> _Goal of the exercise_: Return the lines that run from the line containing "Task: Click the ignore prefix input field" through the end of the entries, both ends included. Leave out all pictures.
+-------+
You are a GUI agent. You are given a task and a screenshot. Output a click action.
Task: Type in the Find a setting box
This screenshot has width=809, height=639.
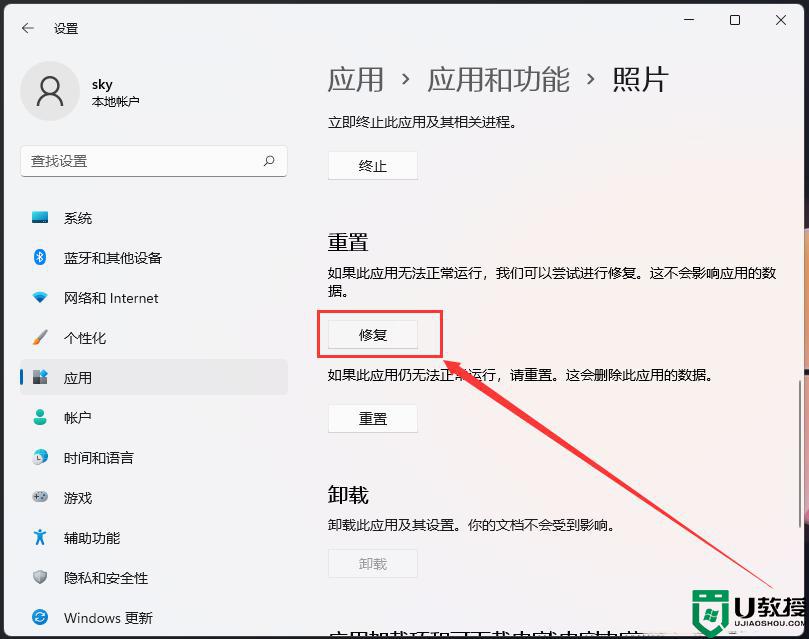140,161
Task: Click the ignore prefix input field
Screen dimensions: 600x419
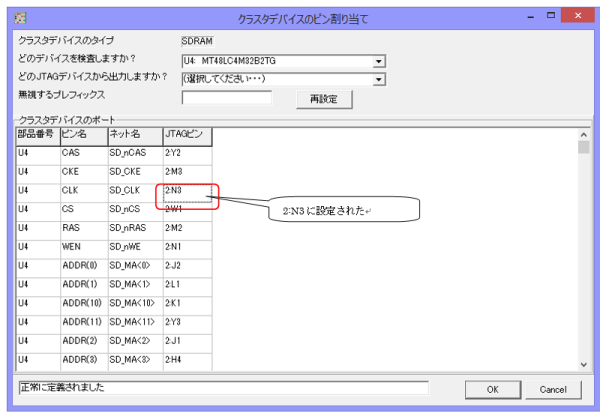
+-------+
> _The answer_:
Task: Click the ignore prefix input field
Screen dimensions: 600x419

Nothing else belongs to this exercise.